Putin pardons Russian woman convicted of high treason

Putin pardons Russian woman convicted of high treason
# 07 March 2017 11:15 (UTC +04:00)

Russian President Vladimir Putin has signed a decree pardoning Oksana Sevastidi convicted of high treason, the Kremlin press service said, APA reported citing TASS.

According to the press service, the president signed the decree "based on the principles of humanity". The document says that Sevastidi should be released so that she does not have to further serve her prison sentence.

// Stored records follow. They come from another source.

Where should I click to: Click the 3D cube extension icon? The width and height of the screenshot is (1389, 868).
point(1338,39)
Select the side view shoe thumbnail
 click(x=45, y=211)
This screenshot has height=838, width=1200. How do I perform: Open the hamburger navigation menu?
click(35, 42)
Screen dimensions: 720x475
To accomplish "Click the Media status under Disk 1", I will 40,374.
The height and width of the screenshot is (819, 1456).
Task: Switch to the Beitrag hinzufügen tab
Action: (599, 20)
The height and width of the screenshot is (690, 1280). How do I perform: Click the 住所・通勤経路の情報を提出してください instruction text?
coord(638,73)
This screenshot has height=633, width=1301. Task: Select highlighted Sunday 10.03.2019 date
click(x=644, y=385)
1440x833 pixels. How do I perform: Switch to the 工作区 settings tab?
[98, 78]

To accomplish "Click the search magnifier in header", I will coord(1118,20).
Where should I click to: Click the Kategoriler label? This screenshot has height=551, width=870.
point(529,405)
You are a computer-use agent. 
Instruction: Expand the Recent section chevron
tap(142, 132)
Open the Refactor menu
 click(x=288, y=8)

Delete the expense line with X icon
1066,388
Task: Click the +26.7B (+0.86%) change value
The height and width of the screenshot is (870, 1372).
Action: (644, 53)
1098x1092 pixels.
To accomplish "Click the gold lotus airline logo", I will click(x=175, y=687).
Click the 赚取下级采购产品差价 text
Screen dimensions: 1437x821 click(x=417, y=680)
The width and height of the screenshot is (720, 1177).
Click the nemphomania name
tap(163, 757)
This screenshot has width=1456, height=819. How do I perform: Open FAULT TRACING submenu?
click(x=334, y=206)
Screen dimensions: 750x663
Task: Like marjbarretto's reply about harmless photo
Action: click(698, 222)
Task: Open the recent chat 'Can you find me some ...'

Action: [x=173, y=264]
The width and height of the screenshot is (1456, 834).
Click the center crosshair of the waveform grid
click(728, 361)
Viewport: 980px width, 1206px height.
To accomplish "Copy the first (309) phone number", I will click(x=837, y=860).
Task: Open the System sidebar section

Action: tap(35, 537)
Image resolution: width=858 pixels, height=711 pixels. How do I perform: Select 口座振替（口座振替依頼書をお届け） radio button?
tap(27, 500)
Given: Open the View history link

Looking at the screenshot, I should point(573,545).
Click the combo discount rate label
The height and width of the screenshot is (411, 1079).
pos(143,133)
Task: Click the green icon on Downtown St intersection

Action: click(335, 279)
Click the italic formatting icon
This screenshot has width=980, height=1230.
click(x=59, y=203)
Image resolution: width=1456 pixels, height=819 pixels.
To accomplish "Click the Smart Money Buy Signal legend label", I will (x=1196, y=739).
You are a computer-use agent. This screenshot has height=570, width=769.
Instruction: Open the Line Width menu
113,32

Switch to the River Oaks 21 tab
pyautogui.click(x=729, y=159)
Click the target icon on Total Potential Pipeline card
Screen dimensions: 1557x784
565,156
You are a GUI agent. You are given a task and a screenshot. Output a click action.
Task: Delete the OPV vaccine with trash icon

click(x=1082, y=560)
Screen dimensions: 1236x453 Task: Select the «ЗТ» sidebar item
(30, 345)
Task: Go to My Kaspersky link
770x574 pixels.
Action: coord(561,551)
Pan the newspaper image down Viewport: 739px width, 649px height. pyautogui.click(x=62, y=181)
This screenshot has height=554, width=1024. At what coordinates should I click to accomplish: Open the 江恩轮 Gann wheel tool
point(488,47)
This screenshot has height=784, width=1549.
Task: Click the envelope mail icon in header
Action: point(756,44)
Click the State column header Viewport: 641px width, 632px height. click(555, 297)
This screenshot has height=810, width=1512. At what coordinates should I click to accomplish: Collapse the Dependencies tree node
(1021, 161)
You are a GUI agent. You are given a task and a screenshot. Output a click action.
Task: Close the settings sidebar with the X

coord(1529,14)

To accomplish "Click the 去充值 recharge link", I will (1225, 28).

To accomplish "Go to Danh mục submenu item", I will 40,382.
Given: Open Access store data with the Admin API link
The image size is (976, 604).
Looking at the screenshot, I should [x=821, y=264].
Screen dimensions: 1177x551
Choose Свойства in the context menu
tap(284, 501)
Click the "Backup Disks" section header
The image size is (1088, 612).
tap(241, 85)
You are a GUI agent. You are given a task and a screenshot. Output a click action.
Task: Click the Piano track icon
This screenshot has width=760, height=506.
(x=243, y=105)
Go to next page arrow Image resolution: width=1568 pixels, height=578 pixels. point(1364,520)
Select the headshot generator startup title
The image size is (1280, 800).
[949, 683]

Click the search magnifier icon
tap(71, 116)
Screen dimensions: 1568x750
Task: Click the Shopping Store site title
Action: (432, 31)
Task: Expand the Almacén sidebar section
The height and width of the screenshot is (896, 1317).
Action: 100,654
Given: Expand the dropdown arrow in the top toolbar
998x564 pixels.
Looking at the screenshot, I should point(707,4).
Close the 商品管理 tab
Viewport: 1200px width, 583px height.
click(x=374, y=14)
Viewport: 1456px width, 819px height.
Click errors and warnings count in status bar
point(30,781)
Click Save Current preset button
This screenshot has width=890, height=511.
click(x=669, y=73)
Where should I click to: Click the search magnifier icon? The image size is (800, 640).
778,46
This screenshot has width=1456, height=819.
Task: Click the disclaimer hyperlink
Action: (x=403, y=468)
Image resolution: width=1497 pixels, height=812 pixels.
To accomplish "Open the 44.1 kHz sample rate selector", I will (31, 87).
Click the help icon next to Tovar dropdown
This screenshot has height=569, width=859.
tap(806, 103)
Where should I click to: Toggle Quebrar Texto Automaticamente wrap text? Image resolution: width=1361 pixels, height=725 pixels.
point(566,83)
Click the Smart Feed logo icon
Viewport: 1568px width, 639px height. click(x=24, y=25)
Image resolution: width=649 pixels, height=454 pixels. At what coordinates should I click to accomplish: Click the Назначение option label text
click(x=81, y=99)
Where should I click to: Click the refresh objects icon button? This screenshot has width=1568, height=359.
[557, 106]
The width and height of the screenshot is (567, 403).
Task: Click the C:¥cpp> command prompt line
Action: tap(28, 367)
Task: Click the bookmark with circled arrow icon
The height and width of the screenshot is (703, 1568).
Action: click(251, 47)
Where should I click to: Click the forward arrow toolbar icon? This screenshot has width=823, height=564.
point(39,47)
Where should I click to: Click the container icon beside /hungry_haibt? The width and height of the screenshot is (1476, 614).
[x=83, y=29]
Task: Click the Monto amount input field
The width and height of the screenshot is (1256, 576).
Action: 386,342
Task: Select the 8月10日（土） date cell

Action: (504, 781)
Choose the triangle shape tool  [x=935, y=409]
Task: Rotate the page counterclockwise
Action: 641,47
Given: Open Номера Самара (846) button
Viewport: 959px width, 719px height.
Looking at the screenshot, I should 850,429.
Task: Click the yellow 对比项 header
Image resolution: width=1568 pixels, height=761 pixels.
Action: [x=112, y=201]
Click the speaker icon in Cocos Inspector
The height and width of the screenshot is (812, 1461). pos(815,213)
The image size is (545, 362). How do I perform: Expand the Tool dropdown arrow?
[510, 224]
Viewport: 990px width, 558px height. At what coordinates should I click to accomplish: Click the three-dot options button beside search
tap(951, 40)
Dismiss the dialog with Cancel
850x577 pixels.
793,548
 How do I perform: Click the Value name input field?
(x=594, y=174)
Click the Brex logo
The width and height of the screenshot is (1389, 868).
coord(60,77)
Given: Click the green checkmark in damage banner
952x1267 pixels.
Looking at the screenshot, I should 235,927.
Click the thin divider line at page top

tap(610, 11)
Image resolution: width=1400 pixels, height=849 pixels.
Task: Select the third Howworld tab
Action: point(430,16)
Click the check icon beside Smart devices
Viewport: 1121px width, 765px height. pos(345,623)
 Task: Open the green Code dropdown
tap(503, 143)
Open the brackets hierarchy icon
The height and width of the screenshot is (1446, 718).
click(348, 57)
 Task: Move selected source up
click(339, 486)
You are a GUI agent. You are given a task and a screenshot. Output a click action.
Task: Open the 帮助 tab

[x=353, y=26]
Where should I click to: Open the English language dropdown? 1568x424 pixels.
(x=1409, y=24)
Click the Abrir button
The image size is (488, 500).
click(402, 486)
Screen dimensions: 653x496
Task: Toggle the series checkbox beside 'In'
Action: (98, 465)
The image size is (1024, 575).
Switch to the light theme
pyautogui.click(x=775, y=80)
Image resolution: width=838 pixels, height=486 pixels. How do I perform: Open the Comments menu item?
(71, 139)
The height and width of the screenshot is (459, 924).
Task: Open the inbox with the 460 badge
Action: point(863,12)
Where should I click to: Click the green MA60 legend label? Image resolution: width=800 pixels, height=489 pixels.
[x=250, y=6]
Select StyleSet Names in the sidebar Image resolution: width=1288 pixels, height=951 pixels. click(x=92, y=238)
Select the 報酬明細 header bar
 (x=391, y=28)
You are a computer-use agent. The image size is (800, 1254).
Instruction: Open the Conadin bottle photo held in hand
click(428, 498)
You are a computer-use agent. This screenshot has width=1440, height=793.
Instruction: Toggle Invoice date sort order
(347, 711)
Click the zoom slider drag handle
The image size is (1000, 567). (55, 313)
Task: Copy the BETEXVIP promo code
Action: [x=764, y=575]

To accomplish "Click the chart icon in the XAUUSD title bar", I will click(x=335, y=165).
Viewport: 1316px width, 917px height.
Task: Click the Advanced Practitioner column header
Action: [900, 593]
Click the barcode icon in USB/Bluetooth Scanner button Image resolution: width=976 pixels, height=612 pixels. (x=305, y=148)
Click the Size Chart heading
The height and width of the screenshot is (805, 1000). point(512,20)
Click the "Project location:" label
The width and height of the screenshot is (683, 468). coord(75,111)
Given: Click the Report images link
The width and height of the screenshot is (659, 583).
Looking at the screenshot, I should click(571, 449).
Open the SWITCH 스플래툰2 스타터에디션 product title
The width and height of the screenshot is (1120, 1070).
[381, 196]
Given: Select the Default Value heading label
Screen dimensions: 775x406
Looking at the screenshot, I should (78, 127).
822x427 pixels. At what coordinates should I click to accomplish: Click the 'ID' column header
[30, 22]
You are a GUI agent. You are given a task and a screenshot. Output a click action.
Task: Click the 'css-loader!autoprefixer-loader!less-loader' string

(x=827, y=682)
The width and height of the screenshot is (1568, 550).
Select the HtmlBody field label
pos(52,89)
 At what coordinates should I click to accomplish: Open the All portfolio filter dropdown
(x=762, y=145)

The decree takes effect in five days after its official publication.

Meanwhile, Sevastidi’s defense attorney Yevgeny Smirnov told TASS that despite the pardon, his client would demand that her sentence be overturned and she be cleared of the charge.

"In spite of the pardon, we will continue to fight on so that her sentence is overturned and she could be acquitted of high treason, since the sentence is unlawful and should not remain as is," the attorney noted.

In March 2016, Sevastidi, born in 1970 in the city of Yekaterinburg (then Sverdlovsk), was sentenced to seven years behind bars under Article 275 of the Russian Criminal Code (high treason). In 2008, while in Sochi, she texted an SMS-message to her acquaintance in Georgia pointing to the movement of military hardware convoys towards Abkhazia. She has been serving her sentence in a penal colony in the Ivanovo region.